Nous sommes souvent à l’affût et dans l’attente du dernier film de ……. (complétez vous-même par tel ou tel nom!) ou d’une œuvre encensée (à plus ou moins juste titre) par notre revue ou émission préférée.

Mais, nous aurions tort de ne pas profiter des possibilités qui nous sont données par Rodolphe, notre programmateur préféré, de revoir, ou mieux encore de découvrir, des classiques ou des pépites oubliées du 7° Art (films Répertoire ou films Patrimoine). Une fois par an, le mini festival Play it again nous permet de relativiser cette chasse aux nouveautés en constatant que certains films oubliés ou peu diffusés méritent le terme bien souvent galvaudé de chef d’œuvre ! Cette année, trois films nous étaient proposés :

La Strada du grand Fellini (1954) qui, même si on l’a vu et revu, ne peut pas ne pas nous émouvoir aux larmes.

Anatahan (1953), film dont, je l’avoue, je n’avais jamais entendu parler. Josef von Sternberg tourna bien des chefs-d’œuvre, de L’Ange bleu (1930) à L’Impératrice rouge (1934), et termina sa carrière avec ce film maudit qu’il considérait, non sans raison, comme son meilleur. Il y met en scène quelques soldats et pêcheurs japonais qui, en 1944, échouent sur une île où, pendant plusieurs années, ils vont continuer la guerre, refuser la défaite de leur pays et rêver d’amour avec une naufragée qu’ils ont trouvée là. Film envoûtant par sa forme (pas de dialogue, Von Sternberg raconte l’histoire en voix off) et son épure (quelques scènes d’action mais on n’est pas dans Lost), Anatahan nous poursuit longtemps après la projection de par l’universalité de son propos.
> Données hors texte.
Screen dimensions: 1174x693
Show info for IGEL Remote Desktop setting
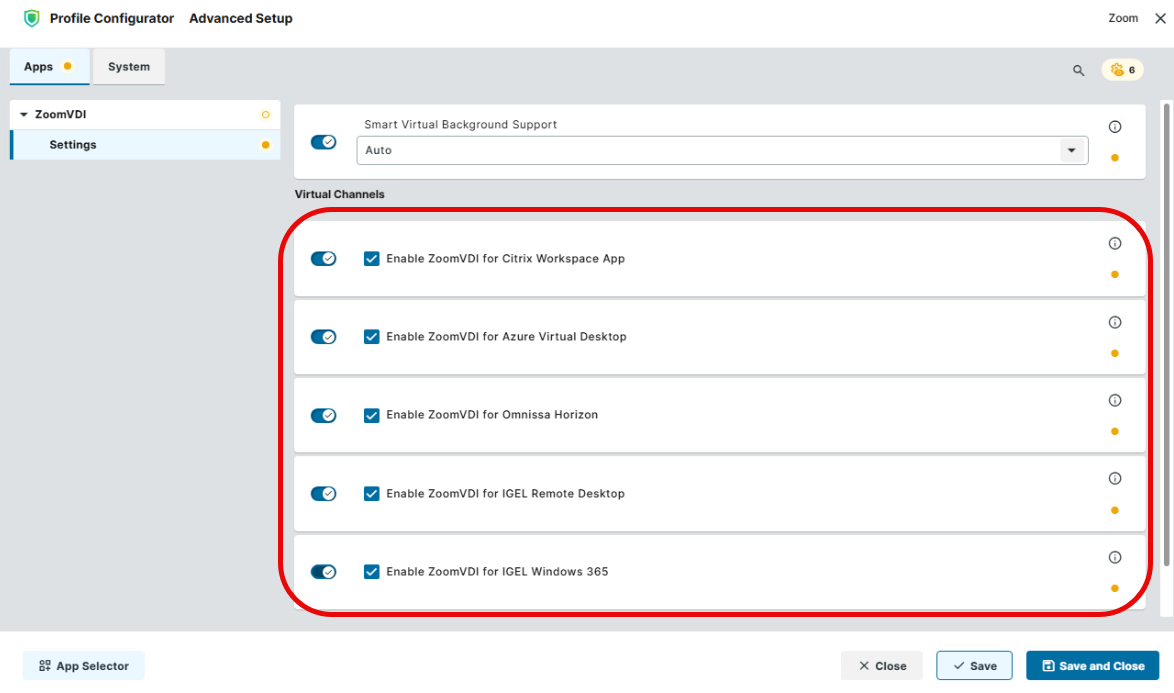[x=1115, y=479]
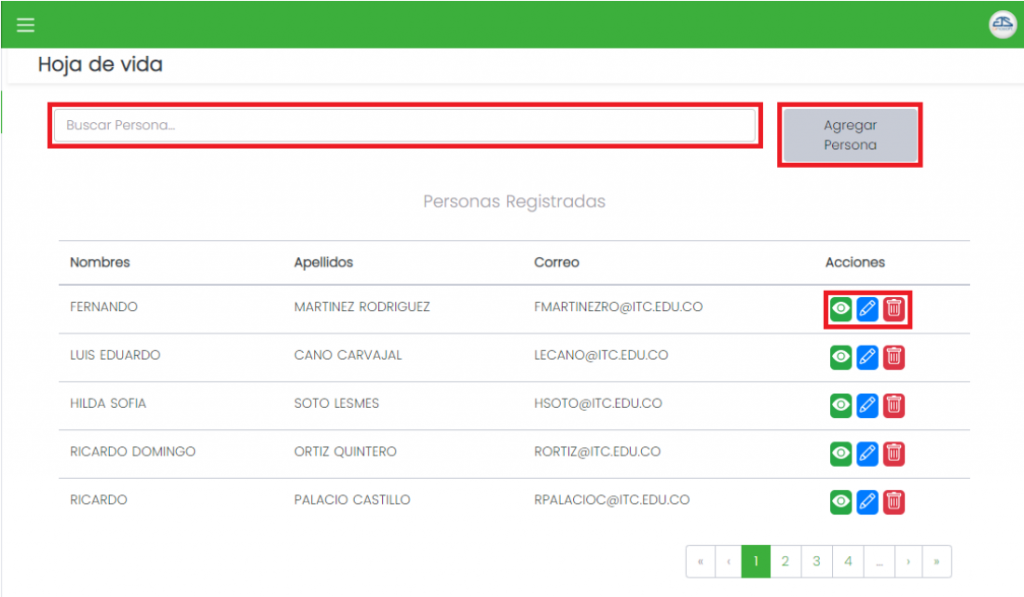This screenshot has width=1024, height=597.
Task: Click the Buscar Persona search field
Action: pos(404,126)
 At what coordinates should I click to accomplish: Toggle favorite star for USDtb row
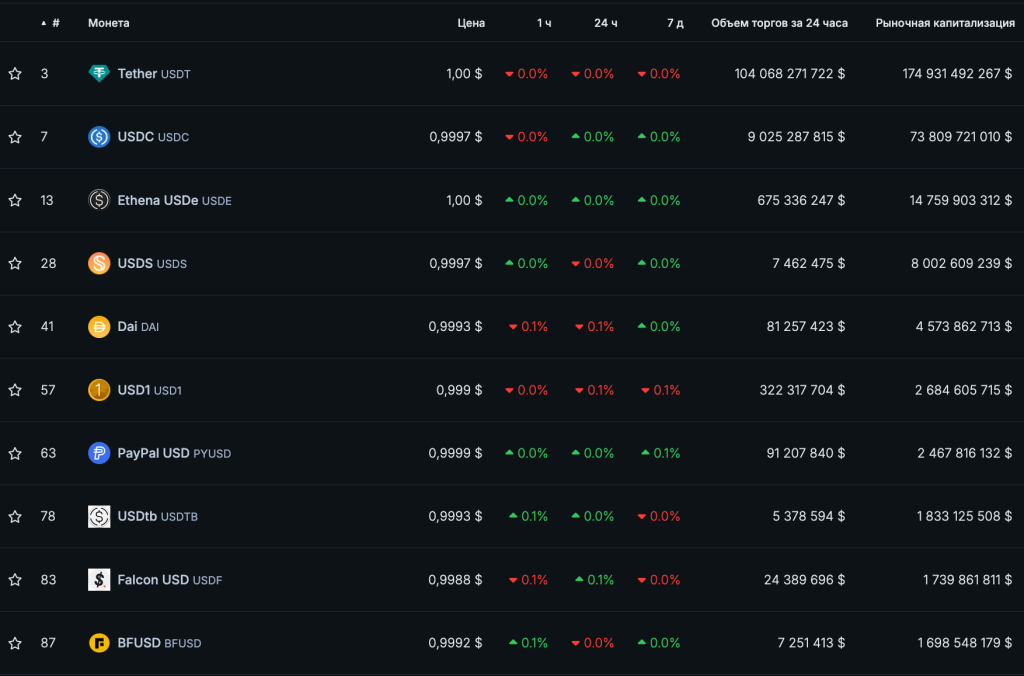coord(15,516)
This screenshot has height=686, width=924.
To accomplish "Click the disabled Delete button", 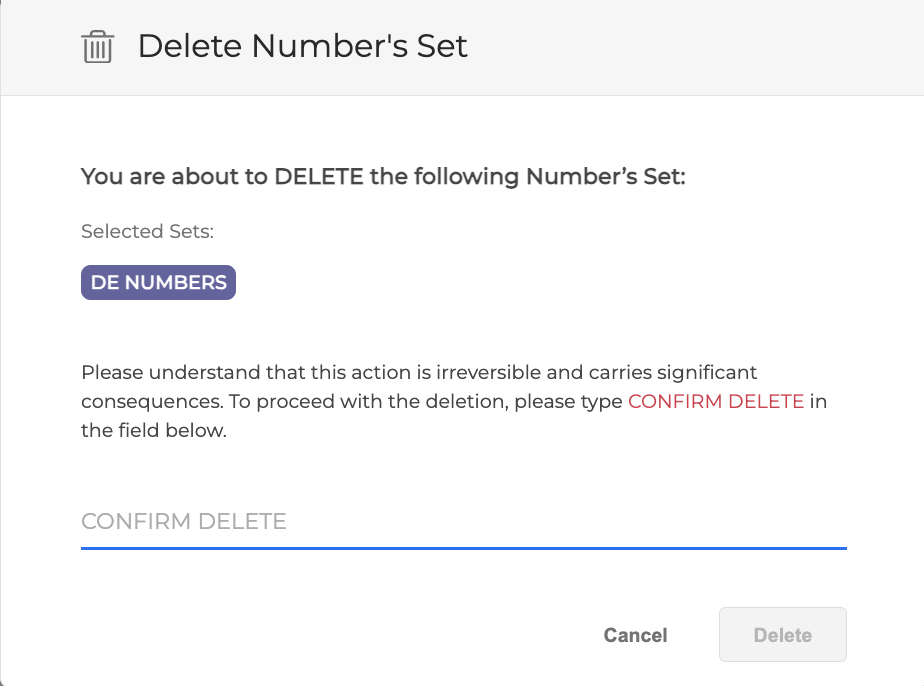I will point(782,634).
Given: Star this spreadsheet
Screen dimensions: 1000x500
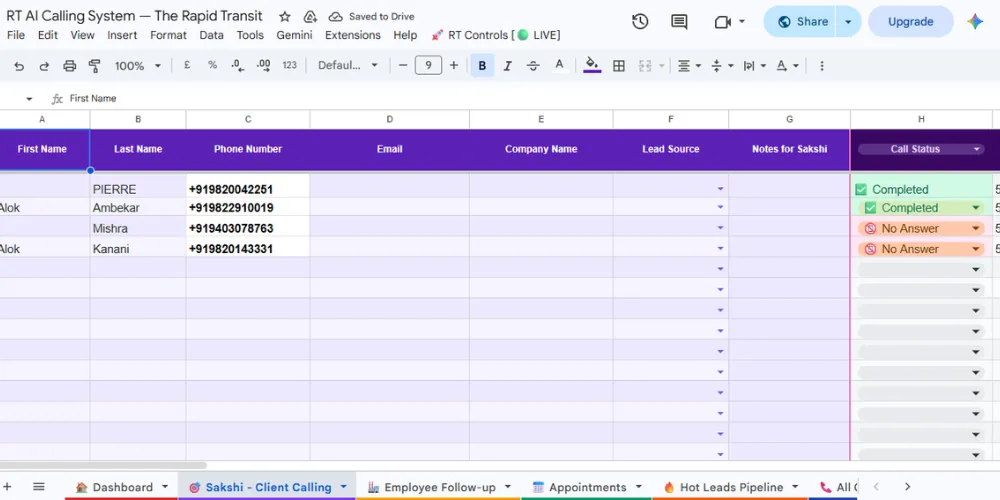Looking at the screenshot, I should (x=285, y=17).

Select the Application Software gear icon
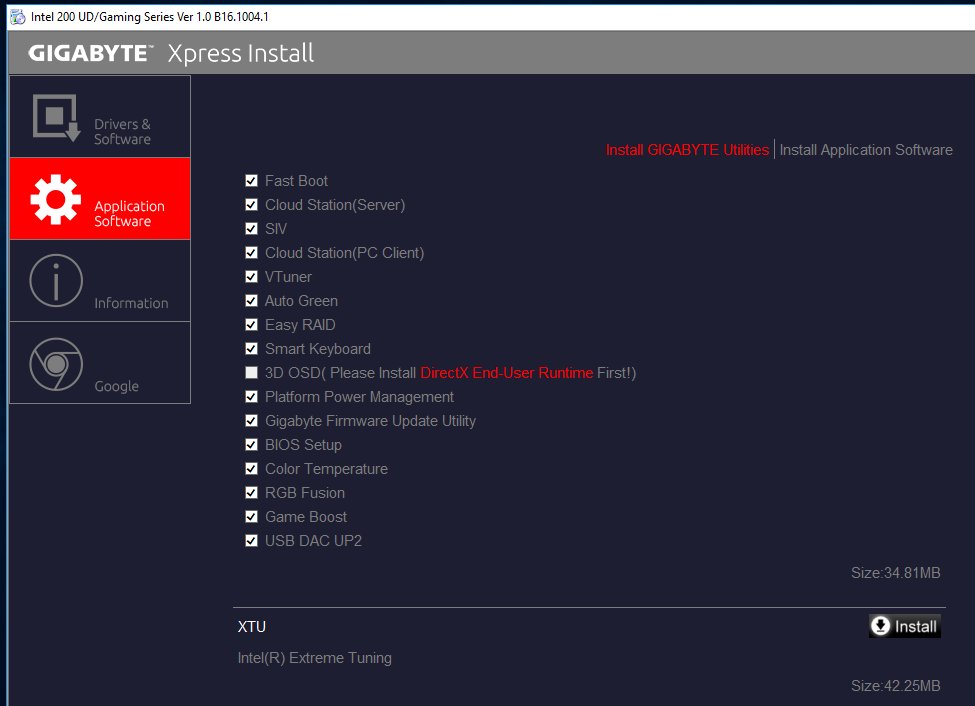(x=56, y=199)
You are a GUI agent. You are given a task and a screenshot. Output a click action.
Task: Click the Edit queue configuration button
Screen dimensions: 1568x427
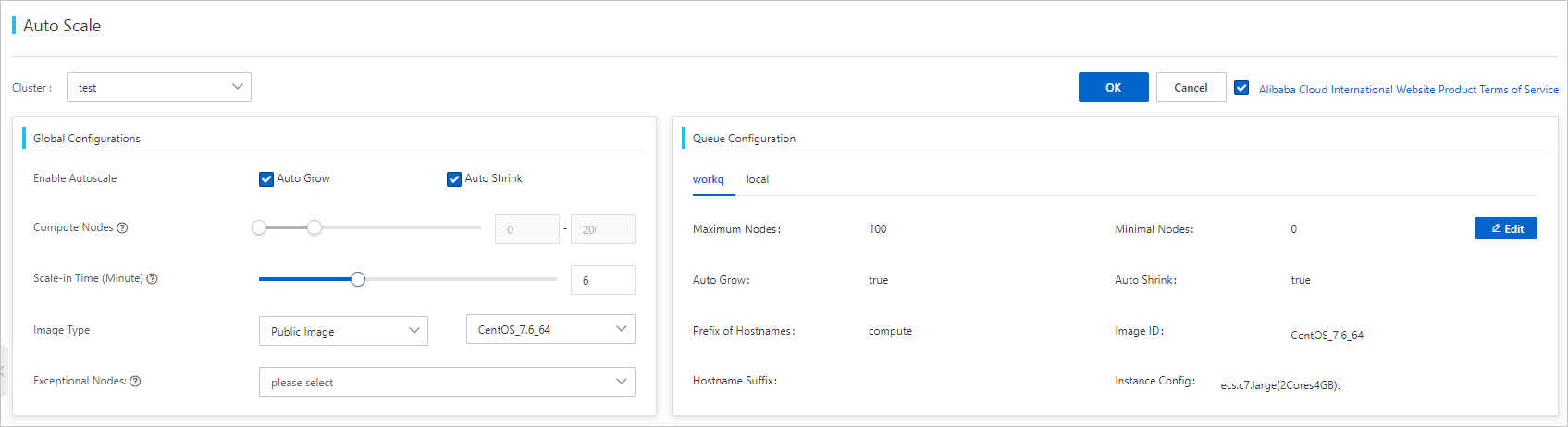click(1505, 228)
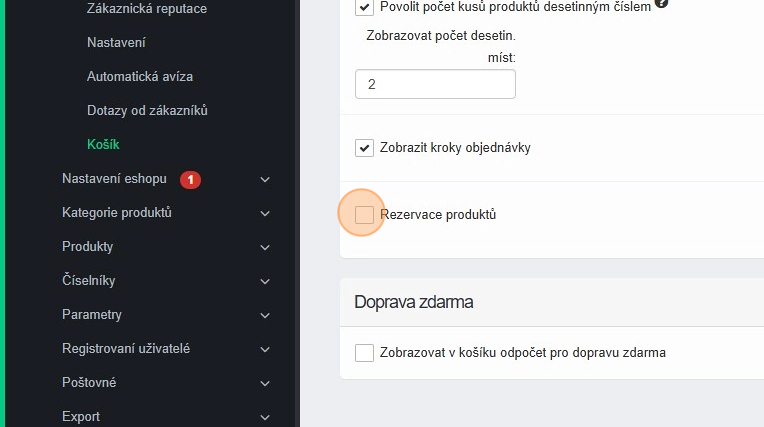
Task: Click the help question mark icon
Action: (661, 4)
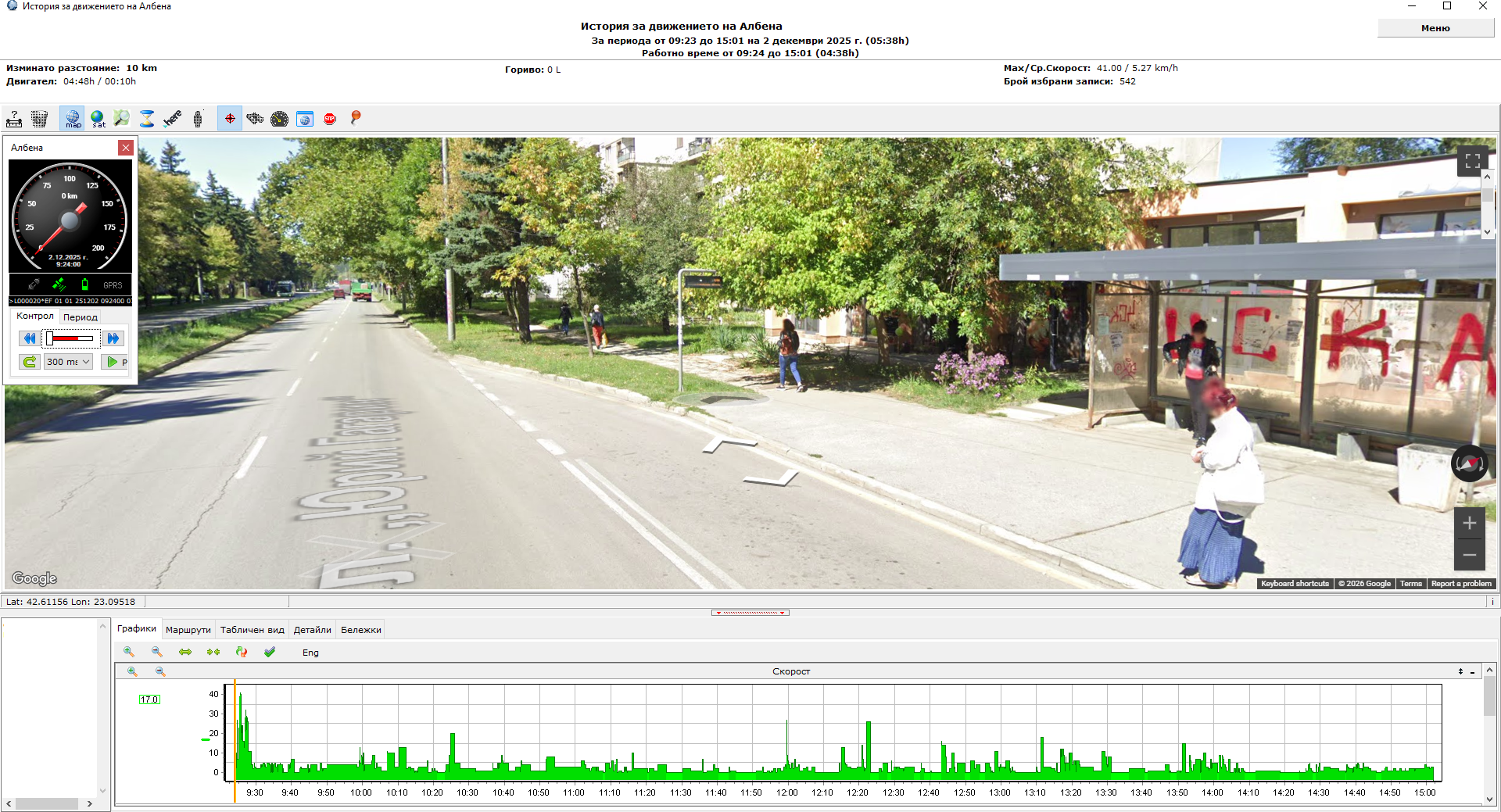Click the Меню button
This screenshot has height=812, width=1501.
(x=1435, y=28)
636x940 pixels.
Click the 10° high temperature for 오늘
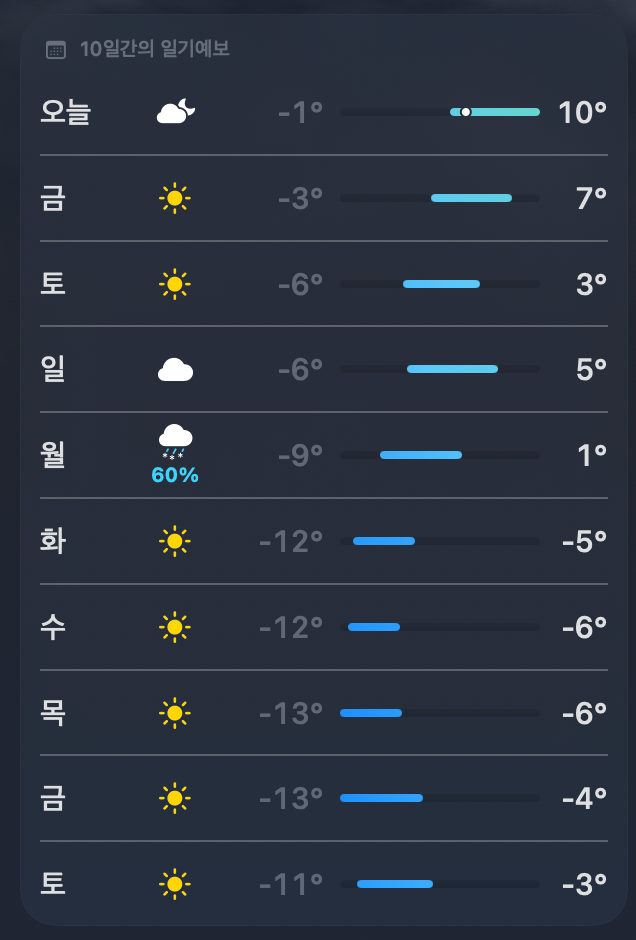click(x=583, y=113)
Kiss me Stupid ! (1964) de Billy Wilder n’a pas pris une ride. En digne successeur de Lubitsch, Wilder signe ici une comédie complète et jouissive : dialogues écrits au cordeau, rythme effréné, jeu d’acteurs parfait…. La morale est mise à mal et le film est d’une causticité diabolique. Oserait-on tourner un tel film de nos jours ? J’en doute !

Pour ceux qui auraient manqué ces trois films, il y a toujours possibilité de les voir en DVD mais sans la magie du grand écran ! Alors, n’hésitez pas à suivre les propositions qui vous sont faites chaque mois de visionner en salle une de ces nombreuses pépites (qui ne sont d’ailleurs pas forcément toutes des chefs d’œuvres).